▶ **Task objective**
For this exercise, reproduce the entries below exactly, but only from the line containing "Task: Open the 20条/页 page size dropdown" through the line containing "You are a computer-use agent.", both included.

▶ **Records provided**
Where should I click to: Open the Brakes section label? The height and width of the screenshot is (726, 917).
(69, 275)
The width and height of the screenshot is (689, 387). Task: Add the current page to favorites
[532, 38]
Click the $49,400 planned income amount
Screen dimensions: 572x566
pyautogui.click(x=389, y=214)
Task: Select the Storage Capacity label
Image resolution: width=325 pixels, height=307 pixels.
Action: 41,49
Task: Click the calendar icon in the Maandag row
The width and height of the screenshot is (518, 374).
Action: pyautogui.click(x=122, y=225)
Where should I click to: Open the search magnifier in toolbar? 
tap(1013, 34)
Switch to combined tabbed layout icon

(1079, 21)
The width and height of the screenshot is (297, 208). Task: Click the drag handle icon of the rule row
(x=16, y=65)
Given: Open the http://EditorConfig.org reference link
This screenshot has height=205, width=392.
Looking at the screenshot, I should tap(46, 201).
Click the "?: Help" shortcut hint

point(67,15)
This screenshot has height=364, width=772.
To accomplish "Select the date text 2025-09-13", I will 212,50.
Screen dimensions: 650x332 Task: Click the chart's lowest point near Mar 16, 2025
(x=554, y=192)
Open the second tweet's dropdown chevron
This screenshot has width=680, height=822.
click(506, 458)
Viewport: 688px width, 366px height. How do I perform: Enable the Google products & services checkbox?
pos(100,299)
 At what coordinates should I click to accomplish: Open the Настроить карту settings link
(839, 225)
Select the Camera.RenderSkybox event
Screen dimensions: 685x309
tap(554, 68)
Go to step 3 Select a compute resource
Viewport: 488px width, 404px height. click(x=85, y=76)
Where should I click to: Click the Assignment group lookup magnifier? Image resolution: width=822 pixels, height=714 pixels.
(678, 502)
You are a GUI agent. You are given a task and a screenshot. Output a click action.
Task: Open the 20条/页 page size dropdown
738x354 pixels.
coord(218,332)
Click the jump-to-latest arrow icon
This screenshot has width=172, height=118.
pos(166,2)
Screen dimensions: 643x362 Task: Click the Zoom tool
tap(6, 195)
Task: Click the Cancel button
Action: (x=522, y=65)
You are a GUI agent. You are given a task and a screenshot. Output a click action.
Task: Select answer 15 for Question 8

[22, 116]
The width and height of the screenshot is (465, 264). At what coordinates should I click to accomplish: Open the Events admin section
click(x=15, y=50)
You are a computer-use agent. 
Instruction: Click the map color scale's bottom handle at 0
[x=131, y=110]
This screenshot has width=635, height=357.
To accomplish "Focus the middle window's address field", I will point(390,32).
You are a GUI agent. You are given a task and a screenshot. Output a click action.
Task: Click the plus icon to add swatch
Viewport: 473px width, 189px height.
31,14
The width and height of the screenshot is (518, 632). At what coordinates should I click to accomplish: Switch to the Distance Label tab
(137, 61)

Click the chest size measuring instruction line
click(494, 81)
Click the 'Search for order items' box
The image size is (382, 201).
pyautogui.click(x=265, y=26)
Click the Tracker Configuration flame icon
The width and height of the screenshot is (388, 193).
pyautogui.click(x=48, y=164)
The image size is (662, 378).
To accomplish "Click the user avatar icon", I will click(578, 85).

▶ **Response to the task**
Task: Open the 20条/页 page size dropdown
738x354 pixels.
coord(218,332)
Click the jump-to-latest arrow icon
This screenshot has width=172, height=118.
pos(166,2)
Screen dimensions: 643x362 Task: Click the Zoom tool
tap(6, 195)
Task: Click the Cancel button
Action: (x=522, y=65)
You are a GUI agent. You are given a task and a screenshot. Output a click action.
Task: Select answer 15 for Question 8

[22, 116]
The width and height of the screenshot is (465, 264). At what coordinates should I click to accomplish: Open the Events admin section
click(x=15, y=50)
You are a computer-use agent. 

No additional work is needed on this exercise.